[Click-target records]

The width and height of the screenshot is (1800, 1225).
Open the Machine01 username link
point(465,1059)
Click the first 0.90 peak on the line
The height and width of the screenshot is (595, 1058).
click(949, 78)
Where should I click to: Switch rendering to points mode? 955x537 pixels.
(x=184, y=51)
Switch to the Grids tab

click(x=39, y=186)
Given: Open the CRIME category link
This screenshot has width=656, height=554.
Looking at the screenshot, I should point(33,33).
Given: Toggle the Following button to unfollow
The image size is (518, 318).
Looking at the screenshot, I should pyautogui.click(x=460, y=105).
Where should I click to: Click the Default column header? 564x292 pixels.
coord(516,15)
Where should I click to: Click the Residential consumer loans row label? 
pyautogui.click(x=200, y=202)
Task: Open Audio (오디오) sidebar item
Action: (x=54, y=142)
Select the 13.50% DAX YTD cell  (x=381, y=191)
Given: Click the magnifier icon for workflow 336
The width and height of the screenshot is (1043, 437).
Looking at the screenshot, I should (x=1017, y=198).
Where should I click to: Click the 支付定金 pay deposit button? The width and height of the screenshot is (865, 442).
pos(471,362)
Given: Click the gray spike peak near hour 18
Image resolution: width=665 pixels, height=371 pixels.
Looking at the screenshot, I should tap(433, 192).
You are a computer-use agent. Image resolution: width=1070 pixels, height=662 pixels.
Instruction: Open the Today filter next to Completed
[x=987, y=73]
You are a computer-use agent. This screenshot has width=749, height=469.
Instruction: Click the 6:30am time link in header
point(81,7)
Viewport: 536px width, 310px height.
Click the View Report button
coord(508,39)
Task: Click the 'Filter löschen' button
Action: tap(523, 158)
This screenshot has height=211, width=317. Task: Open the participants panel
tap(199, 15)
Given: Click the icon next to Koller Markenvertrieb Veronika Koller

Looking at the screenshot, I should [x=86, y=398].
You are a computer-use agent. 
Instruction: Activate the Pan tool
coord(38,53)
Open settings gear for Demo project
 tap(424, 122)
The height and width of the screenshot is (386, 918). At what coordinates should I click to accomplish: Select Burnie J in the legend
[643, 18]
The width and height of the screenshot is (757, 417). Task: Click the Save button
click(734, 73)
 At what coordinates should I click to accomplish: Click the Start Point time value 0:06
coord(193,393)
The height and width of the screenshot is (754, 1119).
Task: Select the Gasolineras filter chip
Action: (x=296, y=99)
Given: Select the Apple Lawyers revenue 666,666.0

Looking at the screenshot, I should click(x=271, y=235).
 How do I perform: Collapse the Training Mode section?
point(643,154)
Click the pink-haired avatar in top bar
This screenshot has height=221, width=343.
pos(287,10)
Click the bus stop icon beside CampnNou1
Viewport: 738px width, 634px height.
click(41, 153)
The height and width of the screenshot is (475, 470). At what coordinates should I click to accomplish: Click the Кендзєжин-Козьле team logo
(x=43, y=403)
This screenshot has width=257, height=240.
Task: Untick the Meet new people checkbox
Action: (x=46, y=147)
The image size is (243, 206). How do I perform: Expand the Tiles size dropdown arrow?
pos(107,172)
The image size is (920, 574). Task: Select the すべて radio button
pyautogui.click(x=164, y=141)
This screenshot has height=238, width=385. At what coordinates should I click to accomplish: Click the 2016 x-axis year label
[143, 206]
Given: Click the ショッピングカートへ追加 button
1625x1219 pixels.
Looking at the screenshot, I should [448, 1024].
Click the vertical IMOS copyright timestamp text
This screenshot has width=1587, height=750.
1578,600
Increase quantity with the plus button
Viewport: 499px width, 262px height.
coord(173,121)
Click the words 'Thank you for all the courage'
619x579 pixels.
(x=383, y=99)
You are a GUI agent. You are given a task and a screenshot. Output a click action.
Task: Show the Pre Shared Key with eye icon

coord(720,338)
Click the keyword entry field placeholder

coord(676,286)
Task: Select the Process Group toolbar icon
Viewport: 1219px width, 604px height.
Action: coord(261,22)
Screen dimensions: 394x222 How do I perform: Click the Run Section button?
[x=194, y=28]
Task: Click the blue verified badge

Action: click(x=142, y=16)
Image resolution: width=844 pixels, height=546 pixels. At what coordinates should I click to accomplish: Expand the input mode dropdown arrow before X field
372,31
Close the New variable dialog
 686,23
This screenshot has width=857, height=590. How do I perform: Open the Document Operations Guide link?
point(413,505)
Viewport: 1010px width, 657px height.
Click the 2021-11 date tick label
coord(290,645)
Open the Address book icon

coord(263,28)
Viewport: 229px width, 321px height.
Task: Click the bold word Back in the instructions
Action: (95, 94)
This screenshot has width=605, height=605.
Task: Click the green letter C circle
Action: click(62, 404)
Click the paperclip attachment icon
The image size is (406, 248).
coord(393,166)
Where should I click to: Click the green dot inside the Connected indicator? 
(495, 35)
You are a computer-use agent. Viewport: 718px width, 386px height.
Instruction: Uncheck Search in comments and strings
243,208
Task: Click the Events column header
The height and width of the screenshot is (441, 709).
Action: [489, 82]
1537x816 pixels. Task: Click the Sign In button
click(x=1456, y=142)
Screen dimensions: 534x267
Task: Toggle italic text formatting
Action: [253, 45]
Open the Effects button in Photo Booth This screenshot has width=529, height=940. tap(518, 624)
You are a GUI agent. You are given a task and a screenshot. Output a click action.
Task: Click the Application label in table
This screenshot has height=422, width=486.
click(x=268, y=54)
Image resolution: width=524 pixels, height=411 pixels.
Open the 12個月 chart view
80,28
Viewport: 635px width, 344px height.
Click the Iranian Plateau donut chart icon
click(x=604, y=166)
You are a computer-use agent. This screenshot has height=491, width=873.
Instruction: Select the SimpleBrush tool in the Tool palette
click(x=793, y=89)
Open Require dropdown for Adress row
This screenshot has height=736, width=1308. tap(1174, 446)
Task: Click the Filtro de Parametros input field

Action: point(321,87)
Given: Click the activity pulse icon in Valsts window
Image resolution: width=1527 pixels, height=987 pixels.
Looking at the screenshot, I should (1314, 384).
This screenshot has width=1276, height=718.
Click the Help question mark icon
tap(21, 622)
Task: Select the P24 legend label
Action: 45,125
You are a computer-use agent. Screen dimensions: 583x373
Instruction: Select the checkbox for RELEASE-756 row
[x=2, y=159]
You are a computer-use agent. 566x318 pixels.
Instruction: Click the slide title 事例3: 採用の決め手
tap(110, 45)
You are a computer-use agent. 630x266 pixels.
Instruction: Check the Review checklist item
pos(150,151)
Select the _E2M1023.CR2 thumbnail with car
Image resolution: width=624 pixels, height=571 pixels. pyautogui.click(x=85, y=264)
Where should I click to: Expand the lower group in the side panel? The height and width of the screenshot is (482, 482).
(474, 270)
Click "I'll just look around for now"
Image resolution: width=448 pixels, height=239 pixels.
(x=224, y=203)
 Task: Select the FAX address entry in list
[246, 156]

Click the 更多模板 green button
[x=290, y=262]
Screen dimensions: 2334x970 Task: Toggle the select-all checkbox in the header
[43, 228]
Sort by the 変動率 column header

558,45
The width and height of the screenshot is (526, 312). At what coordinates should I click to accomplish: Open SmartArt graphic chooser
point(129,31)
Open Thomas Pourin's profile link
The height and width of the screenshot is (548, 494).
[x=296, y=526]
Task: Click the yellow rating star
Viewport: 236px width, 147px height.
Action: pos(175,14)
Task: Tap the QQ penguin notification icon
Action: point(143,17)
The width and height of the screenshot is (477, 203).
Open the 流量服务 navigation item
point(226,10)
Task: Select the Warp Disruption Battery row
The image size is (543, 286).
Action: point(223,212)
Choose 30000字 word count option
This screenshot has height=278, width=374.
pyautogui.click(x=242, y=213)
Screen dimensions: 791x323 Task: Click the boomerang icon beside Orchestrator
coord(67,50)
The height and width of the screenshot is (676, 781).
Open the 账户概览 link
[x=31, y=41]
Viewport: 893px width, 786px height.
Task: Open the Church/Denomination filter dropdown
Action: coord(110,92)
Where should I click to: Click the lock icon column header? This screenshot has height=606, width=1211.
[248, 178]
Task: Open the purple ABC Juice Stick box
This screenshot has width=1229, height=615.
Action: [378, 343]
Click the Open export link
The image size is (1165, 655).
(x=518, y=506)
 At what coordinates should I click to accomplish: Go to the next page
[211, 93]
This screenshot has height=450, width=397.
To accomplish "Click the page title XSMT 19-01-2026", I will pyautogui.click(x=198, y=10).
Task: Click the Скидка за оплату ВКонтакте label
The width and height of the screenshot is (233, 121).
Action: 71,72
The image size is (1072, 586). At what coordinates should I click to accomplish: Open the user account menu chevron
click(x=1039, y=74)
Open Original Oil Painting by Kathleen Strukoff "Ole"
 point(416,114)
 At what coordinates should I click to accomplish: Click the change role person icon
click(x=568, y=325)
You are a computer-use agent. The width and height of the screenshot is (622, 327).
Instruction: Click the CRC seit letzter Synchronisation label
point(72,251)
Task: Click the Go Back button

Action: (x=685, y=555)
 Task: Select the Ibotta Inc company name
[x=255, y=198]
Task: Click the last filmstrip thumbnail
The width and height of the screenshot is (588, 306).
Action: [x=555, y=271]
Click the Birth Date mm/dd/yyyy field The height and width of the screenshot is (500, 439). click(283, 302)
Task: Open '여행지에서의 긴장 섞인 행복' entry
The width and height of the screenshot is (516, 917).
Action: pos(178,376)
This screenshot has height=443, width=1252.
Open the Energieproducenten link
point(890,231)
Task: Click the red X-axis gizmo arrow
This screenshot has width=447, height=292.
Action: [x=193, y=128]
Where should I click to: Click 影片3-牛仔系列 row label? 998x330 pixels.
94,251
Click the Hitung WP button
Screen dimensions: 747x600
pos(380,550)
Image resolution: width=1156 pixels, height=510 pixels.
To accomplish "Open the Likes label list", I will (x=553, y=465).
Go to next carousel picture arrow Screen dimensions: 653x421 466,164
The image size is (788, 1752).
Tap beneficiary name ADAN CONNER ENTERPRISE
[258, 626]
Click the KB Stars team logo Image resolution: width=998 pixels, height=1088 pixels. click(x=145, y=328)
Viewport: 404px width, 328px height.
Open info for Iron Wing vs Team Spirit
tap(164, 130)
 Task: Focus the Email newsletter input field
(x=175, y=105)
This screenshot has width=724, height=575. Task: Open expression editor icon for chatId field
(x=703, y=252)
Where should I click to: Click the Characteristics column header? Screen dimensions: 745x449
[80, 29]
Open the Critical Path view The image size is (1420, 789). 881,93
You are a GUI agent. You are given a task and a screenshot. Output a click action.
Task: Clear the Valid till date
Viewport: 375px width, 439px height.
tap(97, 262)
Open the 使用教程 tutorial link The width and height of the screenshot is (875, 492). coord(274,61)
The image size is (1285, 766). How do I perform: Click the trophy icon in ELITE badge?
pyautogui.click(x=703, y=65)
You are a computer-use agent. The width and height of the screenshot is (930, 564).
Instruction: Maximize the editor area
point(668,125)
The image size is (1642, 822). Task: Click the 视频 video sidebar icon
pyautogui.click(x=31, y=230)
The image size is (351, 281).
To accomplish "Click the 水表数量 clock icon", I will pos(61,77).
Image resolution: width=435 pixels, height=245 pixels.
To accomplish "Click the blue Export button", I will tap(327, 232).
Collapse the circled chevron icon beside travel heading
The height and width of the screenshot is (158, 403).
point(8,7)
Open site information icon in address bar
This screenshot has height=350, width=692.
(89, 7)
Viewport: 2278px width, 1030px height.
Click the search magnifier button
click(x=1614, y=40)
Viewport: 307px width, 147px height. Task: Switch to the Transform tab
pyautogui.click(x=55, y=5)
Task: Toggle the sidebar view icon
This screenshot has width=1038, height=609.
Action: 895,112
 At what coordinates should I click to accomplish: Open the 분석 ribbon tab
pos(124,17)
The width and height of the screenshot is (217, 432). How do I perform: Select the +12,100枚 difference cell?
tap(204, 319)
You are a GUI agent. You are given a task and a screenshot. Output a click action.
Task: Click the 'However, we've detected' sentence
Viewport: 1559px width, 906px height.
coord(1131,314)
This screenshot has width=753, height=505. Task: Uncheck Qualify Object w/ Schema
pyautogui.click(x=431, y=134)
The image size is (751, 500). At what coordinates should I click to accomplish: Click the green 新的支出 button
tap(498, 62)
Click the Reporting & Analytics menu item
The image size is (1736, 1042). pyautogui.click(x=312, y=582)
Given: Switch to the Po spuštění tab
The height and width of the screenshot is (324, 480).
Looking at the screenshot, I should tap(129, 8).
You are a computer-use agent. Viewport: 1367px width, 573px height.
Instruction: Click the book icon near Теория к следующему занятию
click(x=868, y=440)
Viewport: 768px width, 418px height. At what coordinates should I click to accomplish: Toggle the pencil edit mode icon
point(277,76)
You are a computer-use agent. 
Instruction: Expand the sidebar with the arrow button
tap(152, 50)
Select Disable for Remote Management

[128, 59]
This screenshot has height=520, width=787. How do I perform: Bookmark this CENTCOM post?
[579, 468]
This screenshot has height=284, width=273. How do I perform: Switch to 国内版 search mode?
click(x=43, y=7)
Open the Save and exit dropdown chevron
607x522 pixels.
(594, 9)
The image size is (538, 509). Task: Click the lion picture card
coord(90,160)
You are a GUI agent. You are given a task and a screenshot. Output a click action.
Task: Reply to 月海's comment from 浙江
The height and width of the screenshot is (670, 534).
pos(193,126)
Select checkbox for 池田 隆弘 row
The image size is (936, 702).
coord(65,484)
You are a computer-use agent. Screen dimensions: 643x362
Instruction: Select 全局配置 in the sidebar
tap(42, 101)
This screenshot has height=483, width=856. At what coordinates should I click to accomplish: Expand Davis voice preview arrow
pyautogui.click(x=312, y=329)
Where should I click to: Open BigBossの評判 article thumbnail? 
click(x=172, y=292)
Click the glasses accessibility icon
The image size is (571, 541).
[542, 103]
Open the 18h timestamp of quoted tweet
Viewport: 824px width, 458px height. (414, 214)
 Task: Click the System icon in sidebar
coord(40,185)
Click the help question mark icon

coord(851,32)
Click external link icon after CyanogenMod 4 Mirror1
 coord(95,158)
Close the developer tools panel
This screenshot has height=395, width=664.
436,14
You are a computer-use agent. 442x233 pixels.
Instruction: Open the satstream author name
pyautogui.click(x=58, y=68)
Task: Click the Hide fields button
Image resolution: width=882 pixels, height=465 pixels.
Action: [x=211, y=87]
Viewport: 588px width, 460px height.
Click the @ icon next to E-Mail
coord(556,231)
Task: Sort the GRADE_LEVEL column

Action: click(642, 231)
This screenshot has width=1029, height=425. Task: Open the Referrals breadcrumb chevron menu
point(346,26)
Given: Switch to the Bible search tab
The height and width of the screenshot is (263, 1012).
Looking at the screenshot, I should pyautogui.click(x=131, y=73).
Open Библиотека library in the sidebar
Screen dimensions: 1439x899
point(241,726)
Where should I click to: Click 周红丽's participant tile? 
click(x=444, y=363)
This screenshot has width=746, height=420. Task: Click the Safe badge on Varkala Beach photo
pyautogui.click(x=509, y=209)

▸ Exercise requirements: Recast the records as a Markdown table with the columns "Row" and "Line," starting at the first line and ending at the line containing "coord(516,15)". Leave out blank lines.

▸ Task response:
| Row | Line |
|---|---|
| 1 | The width and height of the screenshot is (1800, 1225). |
| 2 | Open the Machine01 username link |
| 3 | point(465,1059) |
| 4 | Click the first 0.90 peak on the line |
| 5 | The height and width of the screenshot is (595, 1058). |
| 6 | click(949, 78) |
| 7 | Where should I click to: Switch rendering to points mode? 955x537 pixels. |
| 8 | (x=184, y=51) |
| 9 | Switch to the Grids tab |
| 10 | click(x=39, y=186) |
| 11 | Given: Open the CRIME category link |
| 12 | This screenshot has width=656, height=554. |
| 13 | Looking at the screenshot, I should point(33,33). |
| 14 | Given: Toggle the Following button to unfollow |
| 15 | The image size is (518, 318). |
| 16 | Looking at the screenshot, I should pyautogui.click(x=460, y=105). |
| 17 | Where should I click to: Click the Default column header? 564x292 pixels. |
| 18 | coord(516,15) |